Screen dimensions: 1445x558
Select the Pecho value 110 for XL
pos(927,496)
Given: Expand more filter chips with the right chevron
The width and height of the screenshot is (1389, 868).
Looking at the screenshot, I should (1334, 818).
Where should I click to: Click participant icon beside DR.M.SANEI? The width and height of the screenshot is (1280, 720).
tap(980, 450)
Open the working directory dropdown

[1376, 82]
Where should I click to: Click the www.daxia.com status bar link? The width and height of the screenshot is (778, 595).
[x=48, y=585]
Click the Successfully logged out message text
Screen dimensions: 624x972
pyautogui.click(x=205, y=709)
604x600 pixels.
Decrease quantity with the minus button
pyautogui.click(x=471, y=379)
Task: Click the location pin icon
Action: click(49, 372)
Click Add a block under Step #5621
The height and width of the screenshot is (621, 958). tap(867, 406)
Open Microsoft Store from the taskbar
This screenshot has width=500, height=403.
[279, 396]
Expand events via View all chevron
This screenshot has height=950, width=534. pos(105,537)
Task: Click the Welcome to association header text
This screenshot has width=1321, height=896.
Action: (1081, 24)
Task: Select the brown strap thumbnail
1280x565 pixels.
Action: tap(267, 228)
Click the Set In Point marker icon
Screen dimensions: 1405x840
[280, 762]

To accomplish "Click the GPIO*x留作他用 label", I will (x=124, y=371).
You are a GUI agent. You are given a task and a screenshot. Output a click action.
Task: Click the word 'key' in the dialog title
::::
EXERCISE PROMPT: Pick out every line of the records above that contains the word "Open" and copy each one.

TASK OUTPUT:
Open the working directory dropdown
Open Microsoft Store from the taskbar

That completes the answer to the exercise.